Yep, absolutely and there are breeds I like that I WOULD go to a show breeder for, should I decide to own one. Like I said, it just all depends on who is doing what I want. I'd get a Boston from a breeder who did health testing but was NOT breeding to current show winning standards, probably. I would get a BC or Aussie from someone who was using their dogs for useful work on a farm and was breeding for themselves OR who was winning NON-AKC herding trials. I would go to a sports breeder for a sheltie. I would go to a show breeder for an ESS or pap, in one case because I like what they produce and in the other because it's what is there. I'd probably go to a hunter for a Brit. Private rehomes are options for any of them, and THE go to option for me if I just wanted another nice dog.

It just varies, but whoever has what I want is where I'm going to go and that answer is all over the map.

I just hate the idea that show breeding is some guarantee of anything.

And also, No, Fortheloveofdogs, average working breeds in some dogs do not cost a lot. 200-300.00 vs. over a thousand. There's a huge price disparity BECAUSE showing is so expensive. And even amongst the wellbred show breeders a dog who is being retired from the breeding program or who didn't work for show can be anywhere from cheap to a couple of hundred dollars (or more, but cheap is an option). Well bred does NOT need to cost a ton. You just have to bend on age in those cases.


----------



## OwnedbyACDs

elrohwen said:


> Honestly, if those are your expectations, you are going to be disappointed in pretty much any dog. I know dogs with near perfect recall and they are still not that well behaved. Dogs are not robots. Those amazing great dogs are often born and not made. Putting those kinds of expectations on a puppy is going to be rough for you and the puppy.
> 
> Also, getting a puppy is more of a crap shoot for temperament than an older rescue in foster care. The dog I know with naturally perfect recall was adopted at 9 months old and had been a stray.


while that may be true about puppies, I kind of like the whole "lump of virgin clay" aspect to puppies. I can start from nothing, like the first cut into a fresh piece of construction paper ... I dont have to worry about cutting AROUND someone elses' cuts, first! But I agree, some dogs are just naturally good, Josefina is not, I can exercise her off leash, but as soon as I am not watching her, or cant watch her, on the leash goes, because if she thinks you are not listening, she will be gone for the tall timbers :/. Its still too early to tell, but from what I can see, Lincoln looks like he is going to be a naturally good off leash dog ... of course he remains on leash at all times, or at the least, dragging a leash behind him when he he not in a secured area. 
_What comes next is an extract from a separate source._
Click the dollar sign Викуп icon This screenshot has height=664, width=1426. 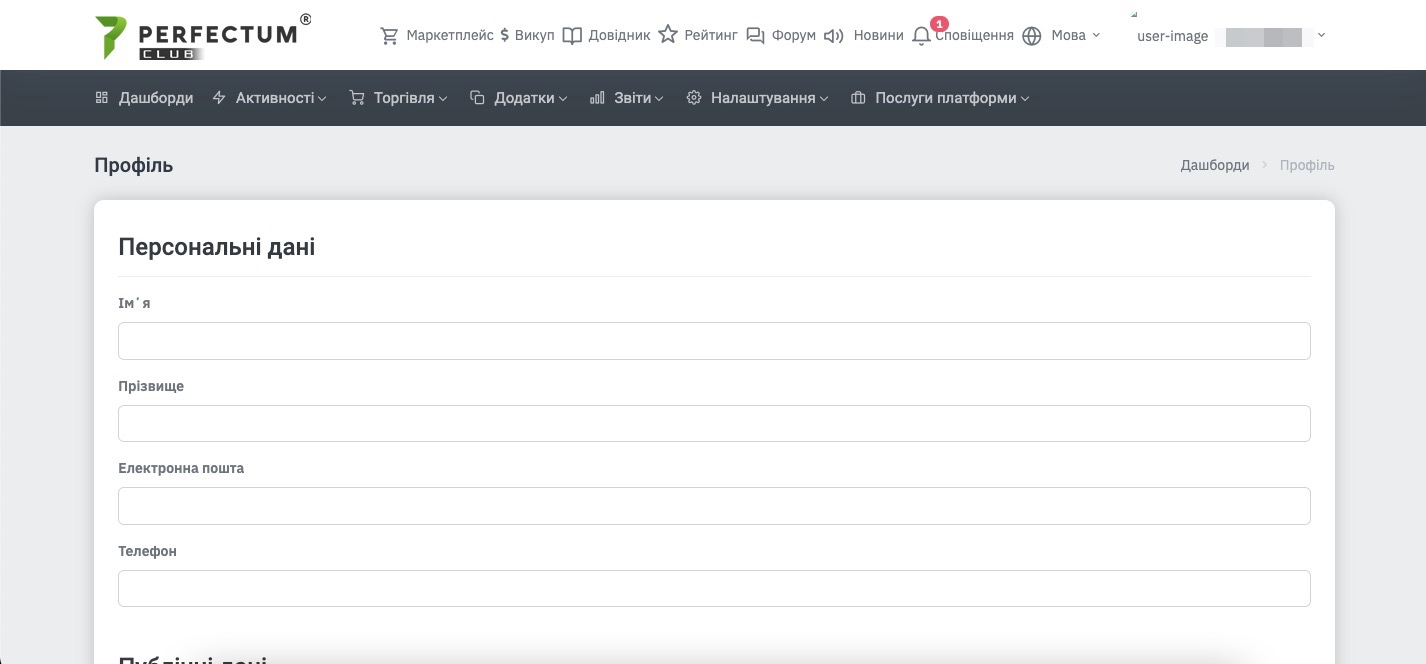(x=505, y=36)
Bottom line is if you get a dog ... ANY dog, you are going to have to train it, its not just going to "come out of the box" all awesome.



Crashher0 said:


> Its funny you say that last night my girlfriend was looking up spaniels and she was hooked on a bunch of welsh springers and kept showing me pictures and asking me what I thought. Looking around and googling stuff in our area we havent found too many puppy options that weren't show dog litters. ($$$ :faint: $$$). We have set a budget and I am strict on staying close to it because of all the other amenities it will need that we will have to get too.
> 
> If anyone has contacts in indiana or west ohio.
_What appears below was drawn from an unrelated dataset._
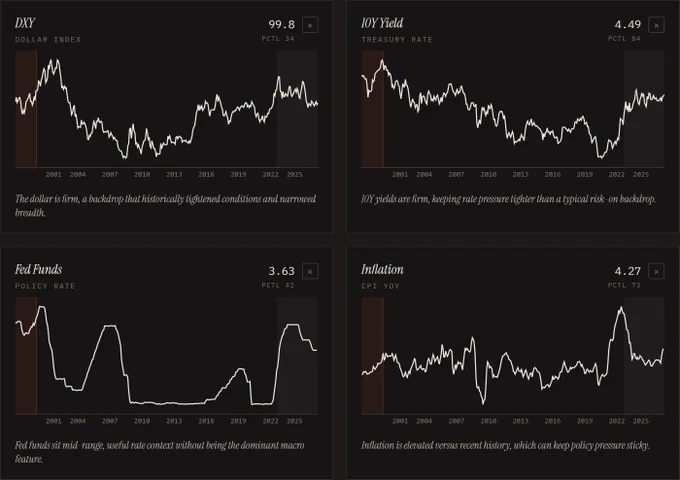Click the Inflation chart peak near 2022

(x=621, y=308)
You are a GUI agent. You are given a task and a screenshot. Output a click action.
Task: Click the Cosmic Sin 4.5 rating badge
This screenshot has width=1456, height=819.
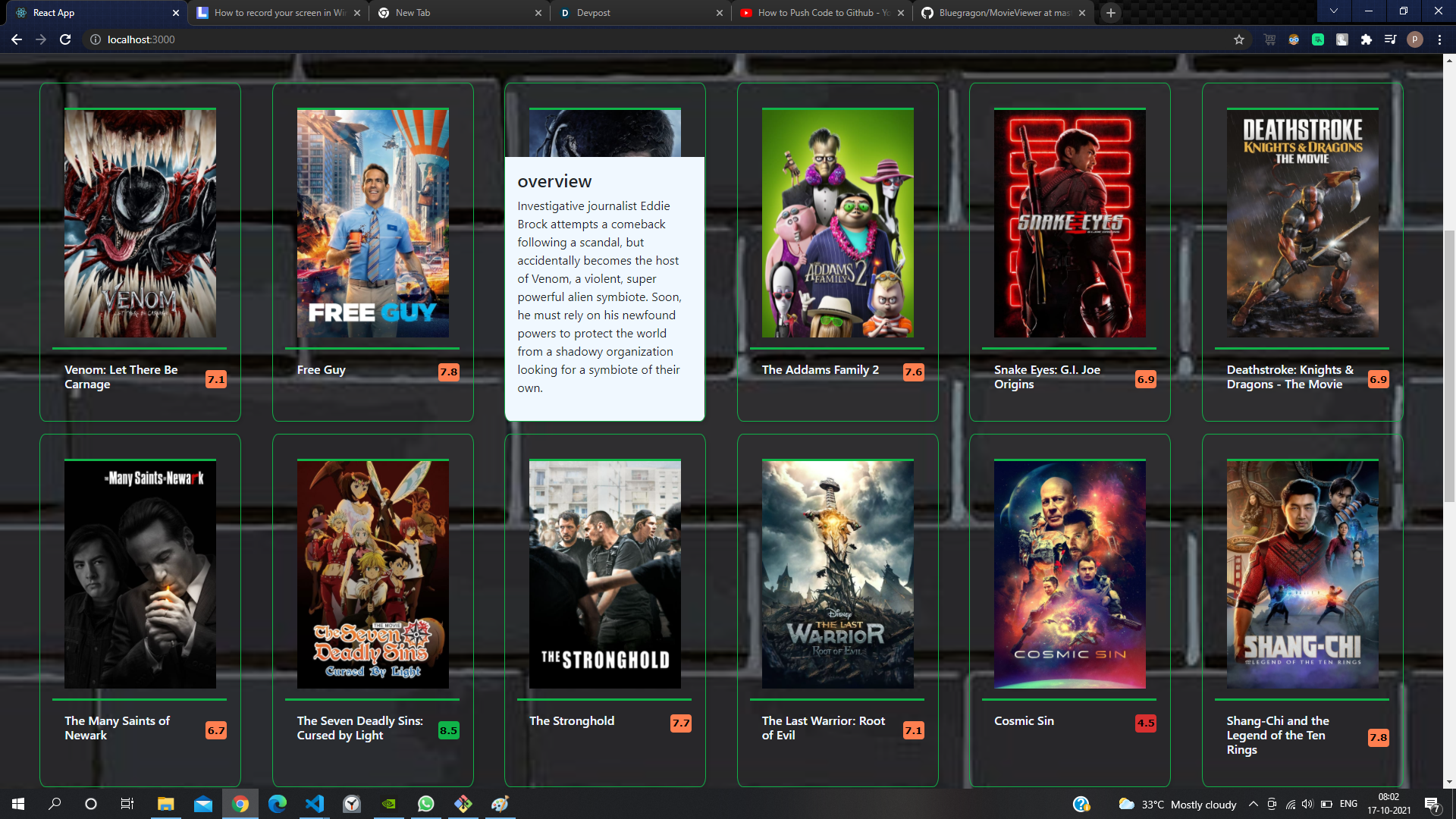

Lincoln was in the $600-$1000 range ... but he is a REALLY nice puppy from health and genetically tested parents who are shown and campaigned and titled. His breeder put a lot of work into him, starting him on crate training and doing aptitude testing, as well as what is sometimes known as the "superdog program". Yes, some breeders charge that much to gouge their customers, but high price doesnt always mean an unfair one. I always go with my gut, if a breeder FEELS slimy, than they usually are. 



CptJack said:


> Yep, absolutely and there are breeds I like that I WOULD go to a show breeder for, should I decide to own one. Like I said, it just all depends on who is doing what I want. I'd get a Boston from a breeder who did health testing but was NOT breeding to current show winning standards, probably. I would get a BC or Aussie from someone who was using their dogs for useful work on a farm and was breeding for themselves OR who was winning NON-AKC herding trials. I would go to a sports breeder for a sheltie. I would go to a show breeder for an ESS or pap, in one case because I like what they produce and in the other because it's what is there. I'd probably go to a hunter for a Brit. Private rehomes are options for any of them, and THE go to option for me if I just wanted another nice dog.
> 
> It just varies, but whoever has what I want is where I'm going to go and that answer is all over the map.
> 
> I just hate the idea that show breeding is some guarantee of anything.
> 
> And also, No, Fortheloveofdogs, average working breeds in some dogs do not cost a lot. 200-300.00 vs. over a thousand. There's a huge price disparity BECAUSE showing is so expensive. And even amongst the wellbred show breeders a dog who is being retired from the breeding program or who didn't work for show can be anywhere from cheap to a couple of hundred dollars (or more, but cheap is an option). Well bred does NOT need to cost a ton. You just have to bend on age in those cases.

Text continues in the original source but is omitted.